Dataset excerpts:
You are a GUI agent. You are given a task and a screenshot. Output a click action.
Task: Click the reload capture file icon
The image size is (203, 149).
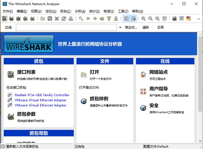click(64, 19)
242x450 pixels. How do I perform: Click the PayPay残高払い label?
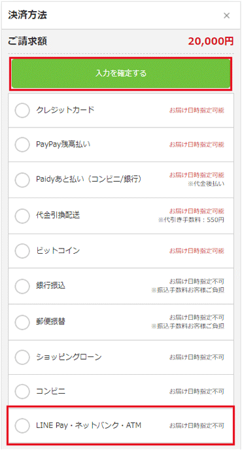coord(63,144)
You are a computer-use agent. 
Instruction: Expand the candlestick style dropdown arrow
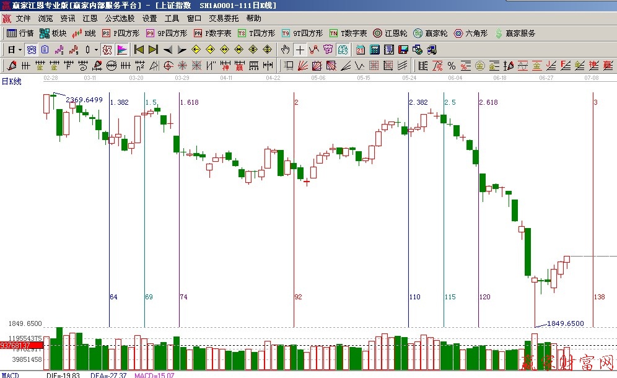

**BRIEF**
Nothing but the lines from the one holding "The image size is (203, 149)." to the end of the entries above should be echoed, exactly and with both ends included; omit the pictures.

**RESULT**
The image size is (203, 149).
click(64, 19)
242x450 pixels. How do I perform: Click the PayPay残高払い label?
coord(63,144)
You are a computer-use agent. 
Instruction: Expand the candlestick style dropdown arrow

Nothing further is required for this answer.